Browse Prior Art Database

Speaker-Independent Labeling in Discrete-Parameter Continuous Speech Recognition Systems

IP.com Disclosure Number: IPCOM000111254D
Original Publication Date: 1994-Feb-01
Included in the Prior Art Database: 2005-Mar-26
Document File: 4 page(s) / 123K

Publishing Venue

IBM

Related People

Bahl, LR: AUTHOR [+4]

Abstract

In discrete parameter speech recognition systems, acoustic labels are emitted at regular intervals (typically 10ms) by an acoustic processor. In one prominent approach [1] each label is characterized as a mixture of Gaussian distributions which is intended to model the acoustic parameters associated with that label. Usually, the parameters of the component Gaussians are computed from a sample of training data provided by the speaker to be recognized [1-3].

This text was extracted from an ASCII text file.
This is the abbreviated version, containing approximately 44% of the total text.
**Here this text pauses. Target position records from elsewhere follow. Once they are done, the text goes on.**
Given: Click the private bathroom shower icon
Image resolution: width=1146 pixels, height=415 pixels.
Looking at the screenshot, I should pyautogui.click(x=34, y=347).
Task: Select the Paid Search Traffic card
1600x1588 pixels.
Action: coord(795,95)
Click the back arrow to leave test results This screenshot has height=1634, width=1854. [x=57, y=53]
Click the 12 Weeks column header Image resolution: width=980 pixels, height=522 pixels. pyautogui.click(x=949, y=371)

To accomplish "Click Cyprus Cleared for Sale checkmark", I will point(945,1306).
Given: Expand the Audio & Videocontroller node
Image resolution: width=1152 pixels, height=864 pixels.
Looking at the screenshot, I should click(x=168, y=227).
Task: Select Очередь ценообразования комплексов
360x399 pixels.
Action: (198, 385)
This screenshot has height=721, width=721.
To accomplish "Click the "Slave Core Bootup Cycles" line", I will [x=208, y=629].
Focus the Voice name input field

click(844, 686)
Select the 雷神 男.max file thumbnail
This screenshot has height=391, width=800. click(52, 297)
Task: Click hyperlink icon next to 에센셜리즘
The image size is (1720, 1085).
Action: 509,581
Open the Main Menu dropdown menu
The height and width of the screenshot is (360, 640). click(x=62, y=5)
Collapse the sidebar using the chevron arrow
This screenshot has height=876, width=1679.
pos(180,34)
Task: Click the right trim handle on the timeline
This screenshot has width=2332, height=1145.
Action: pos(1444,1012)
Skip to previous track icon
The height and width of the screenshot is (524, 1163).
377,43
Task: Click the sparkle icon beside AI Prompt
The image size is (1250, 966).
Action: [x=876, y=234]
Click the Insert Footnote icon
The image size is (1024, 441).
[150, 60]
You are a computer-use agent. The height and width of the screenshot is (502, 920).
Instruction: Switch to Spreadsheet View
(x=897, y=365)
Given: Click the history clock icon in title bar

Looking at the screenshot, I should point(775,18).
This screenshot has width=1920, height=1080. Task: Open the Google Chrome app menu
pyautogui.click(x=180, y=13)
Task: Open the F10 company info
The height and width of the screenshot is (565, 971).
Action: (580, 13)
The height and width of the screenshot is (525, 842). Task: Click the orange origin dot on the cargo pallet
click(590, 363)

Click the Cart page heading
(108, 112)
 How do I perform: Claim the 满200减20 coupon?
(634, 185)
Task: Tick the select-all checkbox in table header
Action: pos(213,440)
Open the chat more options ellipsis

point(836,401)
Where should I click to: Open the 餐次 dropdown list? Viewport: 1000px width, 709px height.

Speaker-Independent Labeling in Discrete-Parameter Continuous Speech
Recognition Systems

      In discrete parameter speech recognition systems, acoustic
labels are emitted at regular intervals (typically 10ms) by an
acoustic processor.  In one prominent approach [1]  each label is
characterized as a mixture of Gaussian distributions which is
intended to model the acoustic parameters associated with that label.
Usually, the parameters of the component Gaussians are computed from
a sample of training data provided by the speaker to be recognized
[1-3].

      The invention below specifies a procedure for computing
speaker-independent Gaussians which may be used for all speakers in a
Markov model based recognition system, thus eliminating the need for
the usual vector-quantiser training data.  For best results, the
procedure should be repeated for male and female speakers separately.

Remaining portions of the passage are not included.